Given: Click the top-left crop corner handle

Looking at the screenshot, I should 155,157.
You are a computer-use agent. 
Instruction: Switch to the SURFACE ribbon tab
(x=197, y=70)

* _About this task_: Copy task. Give back the whole listing exactly as written.

* _Completed task_:
Given: Click the top-left crop corner handle

Looking at the screenshot, I should 155,157.
You are a computer-use agent. 
Instruction: Switch to the SURFACE ribbon tab
(x=197, y=70)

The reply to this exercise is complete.